An American Master
“Woody is just Woody. Thousands of people do not know he has any other name. He is just a voice and a guitar. He sings the songs of a people and I suspect that he is, in a way, that people. Harsh voiced and nasal, his guitar hanging like a tire iron on a rusty rim, there is nothing sweet about Woody, and there is nothing sweet about the songs he sings. But there is something more important for those who will listen. There is the will of the people to endure and fight against oppression. I think we call this the American spirit.” — John Steinbeck; quoted in Joe Klein, Woody Guthrie: A Life
Kerrie and I sat transfixed to a great show last night on PBS – the American Masters documentary of Woody Guthrie. To say that this man lived every inch of his music is obvious – another in a long line of great musicians that took everything outside of their craft for granted and poured every ounce of their life into creating music that still carries on today. Music that can still seem relevant today.
Guthrie was an amazing man – a real innovator in folk music. As he rose, the genre rose. As he fell, so did his contemporaries. Guthrie was one of the first to openly play with and befriend African Americans (this is during the WWII period, when segregation was still strictly enforced) and was a leading voice in union and pro-labor songs. He was the voice of his generation’s working class.
He championed socialistic views and rallied against he exploitation of workers. He wrote songs about living life on the road, about the American dream, and about the unions that were making changes throughout the country. He wrote an album based on John Steinbeck’s Grapes of Wrath, and the song “Tom Joad,” based on a main character, caused Steinbeck to wonder how Guthrie could so perfectly sum up his entire story in 17 stanzas when it took him two years to write the book.
Guthrie loved his music, and he loved his children. He wasn’t the same after his daughter died after a household fire accident. He withdrew and was never the same again. But the damage had already been done, so to speak. Guthrie had laid the groundwork that would keep folk alive through a tumultuous time of popular, issueless music. And his seeds sprouted into a new generation of folk musicians, including Bob Dylan as well as his son Arlo Guthrie, that worked to continue the legend that folk music had become.
Woody Guthrie told us that this land was our land. He explained the need for unions, and lamented on the losses during hard times in the Midwest. He wrote children’s songs. He wrote ballads. He changed a generation’s thinking about what it was like to be American, to live in the Free World and have to work for every dollar.
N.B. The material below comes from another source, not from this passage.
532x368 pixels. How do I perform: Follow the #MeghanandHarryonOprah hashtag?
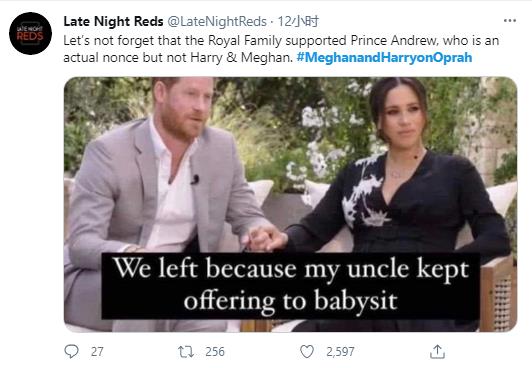(x=384, y=57)
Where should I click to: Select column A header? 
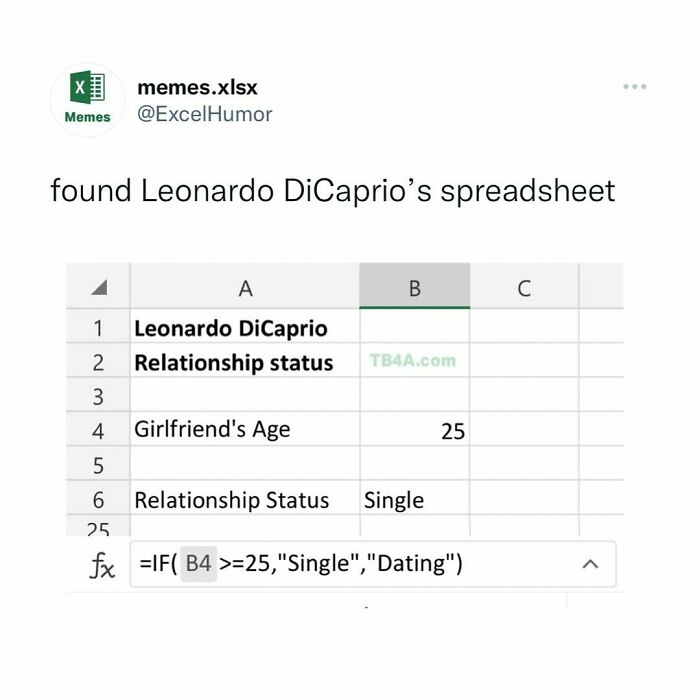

Woody Guthrie died of Hutchinson’s disease. Near the end of his life, Guthrie couldn’t even speak – he could only wink once for yes and twice for no. Both Kerrie and I wondered how it was that a man who lived for words, who wrote constantly, throwing the pages to the floor in a hurry to start another, who crafted songs that still stand the test of time, that show the true meaning of living during the Depression, in the Dust Bowl, working for a union and fighting fascism, how a person who was built up on language, who loved through language and fought for language and lost through language, could die not being able to say a single thing, too sick to write, too sick to speak.
After all he had lived through, what would Woody Guthrie’s last words have been? What would he have thought of Bob Dylan? Of the Mermaid Avenue remakes by Wilco and Billy Bragg? What would he have thought of this world?
His silence, unfortunately, continues on. Except in his music. That, thankfully, is still alive today.